Material:
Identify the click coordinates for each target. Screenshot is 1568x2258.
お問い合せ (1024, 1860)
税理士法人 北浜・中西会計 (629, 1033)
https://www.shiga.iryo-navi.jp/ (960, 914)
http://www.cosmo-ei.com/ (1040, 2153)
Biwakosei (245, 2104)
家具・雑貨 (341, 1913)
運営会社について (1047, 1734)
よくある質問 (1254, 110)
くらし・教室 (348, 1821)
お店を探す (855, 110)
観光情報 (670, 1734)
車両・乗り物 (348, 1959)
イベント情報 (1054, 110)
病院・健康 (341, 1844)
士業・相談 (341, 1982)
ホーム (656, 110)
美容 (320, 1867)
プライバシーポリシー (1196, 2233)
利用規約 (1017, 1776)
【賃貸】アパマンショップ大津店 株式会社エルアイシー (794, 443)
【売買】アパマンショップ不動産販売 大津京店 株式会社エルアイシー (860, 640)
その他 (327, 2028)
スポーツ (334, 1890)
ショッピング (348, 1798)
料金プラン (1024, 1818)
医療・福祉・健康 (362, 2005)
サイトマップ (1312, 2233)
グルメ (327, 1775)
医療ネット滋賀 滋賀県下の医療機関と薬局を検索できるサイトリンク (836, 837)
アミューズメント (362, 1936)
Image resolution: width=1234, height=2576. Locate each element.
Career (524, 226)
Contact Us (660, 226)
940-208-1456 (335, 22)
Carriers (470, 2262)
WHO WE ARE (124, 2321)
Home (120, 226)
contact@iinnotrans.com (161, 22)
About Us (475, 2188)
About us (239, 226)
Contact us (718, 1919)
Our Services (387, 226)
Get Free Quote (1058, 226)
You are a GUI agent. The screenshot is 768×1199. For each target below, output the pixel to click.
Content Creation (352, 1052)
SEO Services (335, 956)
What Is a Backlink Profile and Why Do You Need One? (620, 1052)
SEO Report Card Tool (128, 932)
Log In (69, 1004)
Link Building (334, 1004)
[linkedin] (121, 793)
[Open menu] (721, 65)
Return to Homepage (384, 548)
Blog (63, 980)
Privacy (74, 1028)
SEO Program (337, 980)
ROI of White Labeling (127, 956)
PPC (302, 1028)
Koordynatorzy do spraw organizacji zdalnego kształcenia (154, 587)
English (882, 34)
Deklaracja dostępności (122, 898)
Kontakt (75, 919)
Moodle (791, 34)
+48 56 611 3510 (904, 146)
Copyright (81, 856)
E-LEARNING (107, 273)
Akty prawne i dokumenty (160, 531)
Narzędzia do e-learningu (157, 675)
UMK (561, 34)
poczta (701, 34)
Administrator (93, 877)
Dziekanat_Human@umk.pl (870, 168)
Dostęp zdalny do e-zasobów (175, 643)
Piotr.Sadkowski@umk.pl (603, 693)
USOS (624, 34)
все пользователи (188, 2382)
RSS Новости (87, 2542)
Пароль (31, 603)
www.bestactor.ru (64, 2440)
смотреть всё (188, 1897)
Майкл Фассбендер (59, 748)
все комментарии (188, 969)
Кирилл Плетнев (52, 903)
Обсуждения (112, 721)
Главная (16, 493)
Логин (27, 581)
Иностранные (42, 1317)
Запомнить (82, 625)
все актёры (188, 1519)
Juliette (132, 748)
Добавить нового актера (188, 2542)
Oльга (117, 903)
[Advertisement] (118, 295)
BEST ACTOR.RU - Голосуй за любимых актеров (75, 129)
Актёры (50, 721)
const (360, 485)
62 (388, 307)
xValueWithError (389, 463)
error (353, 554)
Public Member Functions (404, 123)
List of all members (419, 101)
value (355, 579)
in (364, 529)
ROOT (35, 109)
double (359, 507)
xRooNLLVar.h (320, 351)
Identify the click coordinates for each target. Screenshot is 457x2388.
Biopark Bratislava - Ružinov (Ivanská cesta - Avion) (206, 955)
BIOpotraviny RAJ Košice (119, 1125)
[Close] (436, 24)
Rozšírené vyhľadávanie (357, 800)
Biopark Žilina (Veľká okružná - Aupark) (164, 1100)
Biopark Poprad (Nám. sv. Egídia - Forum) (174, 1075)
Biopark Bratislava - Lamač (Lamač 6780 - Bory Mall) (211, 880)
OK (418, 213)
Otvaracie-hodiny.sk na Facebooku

What to work on: Starting with the very first line of the items, copy every line word for word through the line that contains "Carriers (470, 2262)", and include that line.

Task answer:
Identify the click coordinates for each target. Screenshot is 1568x2258.
お問い合せ (1024, 1860)
税理士法人 北浜・中西会計 (629, 1033)
https://www.shiga.iryo-navi.jp/ (960, 914)
http://www.cosmo-ei.com/ (1040, 2153)
Biwakosei (245, 2104)
家具・雑貨 (341, 1913)
運営会社について (1047, 1734)
よくある質問 (1254, 110)
くらし・教室 (348, 1821)
お店を探す (855, 110)
観光情報 (670, 1734)
車両・乗り物 (348, 1959)
イベント情報 (1054, 110)
病院・健康 (341, 1844)
士業・相談 (341, 1982)
ホーム (656, 110)
美容 (320, 1867)
プライバシーポリシー (1196, 2233)
利用規約 (1017, 1776)
【賃貸】アパマンショップ大津店 株式会社エルアイシー (794, 443)
【売買】アパマンショップ不動産販売 大津京店 株式会社エルアイシー (860, 640)
その他 (327, 2028)
スポーツ (334, 1890)
ショッピング (348, 1798)
料金プラン (1024, 1818)
医療・福祉・健康 (362, 2005)
サイトマップ (1312, 2233)
グルメ (327, 1775)
医療ネット滋賀 滋賀県下の医療機関と薬局を検索できるサイトリンク (836, 837)
アミューズメント (362, 1936)
Image resolution: width=1234, height=2576. Locate each element.
Career (524, 226)
Contact Us (660, 226)
940-208-1456 (335, 22)
Carriers (470, 2262)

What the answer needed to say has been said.